━━━ Exercise inputs

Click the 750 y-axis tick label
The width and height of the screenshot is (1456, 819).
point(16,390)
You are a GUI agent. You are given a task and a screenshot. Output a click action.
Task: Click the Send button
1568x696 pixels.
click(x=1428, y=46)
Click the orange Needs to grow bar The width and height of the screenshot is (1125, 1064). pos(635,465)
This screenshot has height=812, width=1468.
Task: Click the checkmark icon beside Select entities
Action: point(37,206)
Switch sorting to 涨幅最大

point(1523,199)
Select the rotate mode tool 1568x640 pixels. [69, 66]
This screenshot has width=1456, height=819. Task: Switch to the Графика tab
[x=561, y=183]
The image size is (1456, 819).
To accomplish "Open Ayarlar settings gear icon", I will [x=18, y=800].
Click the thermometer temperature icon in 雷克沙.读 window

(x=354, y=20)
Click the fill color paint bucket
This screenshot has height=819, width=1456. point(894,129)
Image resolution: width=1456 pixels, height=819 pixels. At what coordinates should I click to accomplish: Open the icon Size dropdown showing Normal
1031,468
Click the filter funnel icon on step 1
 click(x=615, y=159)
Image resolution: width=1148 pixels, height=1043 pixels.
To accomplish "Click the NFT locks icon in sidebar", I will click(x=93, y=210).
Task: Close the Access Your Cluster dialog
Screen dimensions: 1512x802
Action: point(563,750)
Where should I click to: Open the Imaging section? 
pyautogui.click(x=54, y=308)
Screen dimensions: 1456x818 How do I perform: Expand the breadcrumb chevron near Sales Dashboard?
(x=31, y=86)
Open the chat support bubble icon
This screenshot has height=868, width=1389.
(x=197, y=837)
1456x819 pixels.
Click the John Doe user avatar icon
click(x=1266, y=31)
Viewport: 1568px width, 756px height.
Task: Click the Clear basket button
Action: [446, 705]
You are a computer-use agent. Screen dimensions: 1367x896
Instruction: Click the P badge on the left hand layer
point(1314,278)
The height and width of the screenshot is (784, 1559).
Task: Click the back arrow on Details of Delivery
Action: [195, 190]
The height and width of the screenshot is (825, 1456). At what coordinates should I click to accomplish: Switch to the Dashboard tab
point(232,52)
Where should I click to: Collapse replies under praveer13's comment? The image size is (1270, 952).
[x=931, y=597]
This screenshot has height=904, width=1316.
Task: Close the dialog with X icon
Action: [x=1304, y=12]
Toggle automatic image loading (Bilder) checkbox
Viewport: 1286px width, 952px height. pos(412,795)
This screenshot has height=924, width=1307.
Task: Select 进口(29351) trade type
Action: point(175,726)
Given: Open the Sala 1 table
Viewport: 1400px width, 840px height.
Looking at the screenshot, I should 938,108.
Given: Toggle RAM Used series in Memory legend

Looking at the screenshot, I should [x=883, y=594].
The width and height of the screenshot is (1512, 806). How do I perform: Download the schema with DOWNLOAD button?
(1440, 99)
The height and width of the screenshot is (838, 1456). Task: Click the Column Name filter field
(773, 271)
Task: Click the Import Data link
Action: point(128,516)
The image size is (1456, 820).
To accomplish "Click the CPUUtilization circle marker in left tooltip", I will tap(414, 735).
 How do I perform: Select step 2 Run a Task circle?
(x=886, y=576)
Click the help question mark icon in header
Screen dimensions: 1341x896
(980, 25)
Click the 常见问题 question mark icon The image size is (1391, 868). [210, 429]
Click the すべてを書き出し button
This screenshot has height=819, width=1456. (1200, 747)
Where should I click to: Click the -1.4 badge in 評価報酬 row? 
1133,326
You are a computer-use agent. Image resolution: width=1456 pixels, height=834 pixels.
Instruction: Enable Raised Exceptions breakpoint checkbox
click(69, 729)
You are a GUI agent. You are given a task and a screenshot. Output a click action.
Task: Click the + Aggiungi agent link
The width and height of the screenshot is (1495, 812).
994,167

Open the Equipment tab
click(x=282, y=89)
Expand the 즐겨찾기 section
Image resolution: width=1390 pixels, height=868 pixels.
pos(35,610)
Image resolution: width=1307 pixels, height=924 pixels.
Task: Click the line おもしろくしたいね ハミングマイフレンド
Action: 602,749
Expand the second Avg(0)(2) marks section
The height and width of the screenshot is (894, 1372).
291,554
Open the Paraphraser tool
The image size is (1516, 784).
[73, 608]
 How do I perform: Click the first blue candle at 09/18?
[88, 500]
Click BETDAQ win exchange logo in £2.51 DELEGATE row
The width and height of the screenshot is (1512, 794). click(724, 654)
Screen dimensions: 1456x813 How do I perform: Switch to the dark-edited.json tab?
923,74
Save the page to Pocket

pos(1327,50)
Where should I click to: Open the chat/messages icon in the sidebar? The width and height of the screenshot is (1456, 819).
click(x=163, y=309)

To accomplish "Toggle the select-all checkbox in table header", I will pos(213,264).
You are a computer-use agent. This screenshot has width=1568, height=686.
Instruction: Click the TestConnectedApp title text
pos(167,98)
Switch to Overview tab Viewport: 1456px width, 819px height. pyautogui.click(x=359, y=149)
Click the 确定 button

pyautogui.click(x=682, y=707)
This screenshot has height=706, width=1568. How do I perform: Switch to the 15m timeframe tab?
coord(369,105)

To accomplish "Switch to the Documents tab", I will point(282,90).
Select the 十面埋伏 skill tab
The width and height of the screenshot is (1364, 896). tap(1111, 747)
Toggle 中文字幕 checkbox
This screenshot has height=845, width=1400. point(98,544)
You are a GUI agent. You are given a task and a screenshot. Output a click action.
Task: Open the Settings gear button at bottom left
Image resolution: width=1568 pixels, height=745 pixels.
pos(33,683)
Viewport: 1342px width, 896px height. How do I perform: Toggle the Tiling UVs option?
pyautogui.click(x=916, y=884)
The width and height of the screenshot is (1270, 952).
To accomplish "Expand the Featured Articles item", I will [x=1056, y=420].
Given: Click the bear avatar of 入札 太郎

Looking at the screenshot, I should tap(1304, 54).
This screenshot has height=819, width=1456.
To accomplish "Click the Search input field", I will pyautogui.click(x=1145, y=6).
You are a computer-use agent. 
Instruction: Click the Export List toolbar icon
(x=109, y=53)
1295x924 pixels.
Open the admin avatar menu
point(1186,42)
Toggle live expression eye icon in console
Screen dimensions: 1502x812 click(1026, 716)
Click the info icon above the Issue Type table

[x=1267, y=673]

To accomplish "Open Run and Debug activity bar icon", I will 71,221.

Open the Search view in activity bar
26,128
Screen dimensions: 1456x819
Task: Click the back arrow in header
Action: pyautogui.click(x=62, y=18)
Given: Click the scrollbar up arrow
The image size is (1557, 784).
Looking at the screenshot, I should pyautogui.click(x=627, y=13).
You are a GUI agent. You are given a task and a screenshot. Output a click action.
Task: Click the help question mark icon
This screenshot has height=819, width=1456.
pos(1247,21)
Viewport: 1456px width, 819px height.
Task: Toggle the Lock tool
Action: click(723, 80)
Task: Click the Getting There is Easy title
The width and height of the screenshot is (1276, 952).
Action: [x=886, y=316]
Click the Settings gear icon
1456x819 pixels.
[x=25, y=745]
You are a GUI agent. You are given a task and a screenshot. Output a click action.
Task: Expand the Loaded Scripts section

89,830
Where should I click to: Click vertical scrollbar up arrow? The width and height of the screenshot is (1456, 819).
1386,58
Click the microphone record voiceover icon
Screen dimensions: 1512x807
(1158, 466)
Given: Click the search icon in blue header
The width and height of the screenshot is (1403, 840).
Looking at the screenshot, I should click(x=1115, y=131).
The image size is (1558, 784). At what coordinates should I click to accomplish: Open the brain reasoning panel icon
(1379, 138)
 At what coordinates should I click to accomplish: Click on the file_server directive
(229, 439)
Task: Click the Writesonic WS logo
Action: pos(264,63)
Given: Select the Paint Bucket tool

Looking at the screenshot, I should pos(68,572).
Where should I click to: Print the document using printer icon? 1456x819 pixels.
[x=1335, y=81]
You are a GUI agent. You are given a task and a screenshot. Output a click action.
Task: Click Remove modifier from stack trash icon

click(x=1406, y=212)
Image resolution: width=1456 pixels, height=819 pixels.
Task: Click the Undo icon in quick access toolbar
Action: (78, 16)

━━━━━━

▸ **Directions**
The response must consist solely of the lines from the first line of the entries through the line containing "Select the rotate", repeated exactly.

▸ **Result**
Click the 750 y-axis tick label
The width and height of the screenshot is (1456, 819).
point(16,390)
You are a GUI agent. You are given a task and a screenshot. Output a click action.
Task: Click the Send button
1568x696 pixels.
click(x=1428, y=46)
Click the orange Needs to grow bar The width and height of the screenshot is (1125, 1064). pos(635,465)
This screenshot has height=812, width=1468.
Task: Click the checkmark icon beside Select entities
Action: point(37,206)
Switch sorting to 涨幅最大

point(1523,199)
Select the rotate mode tool 1568x640 pixels. [69, 66]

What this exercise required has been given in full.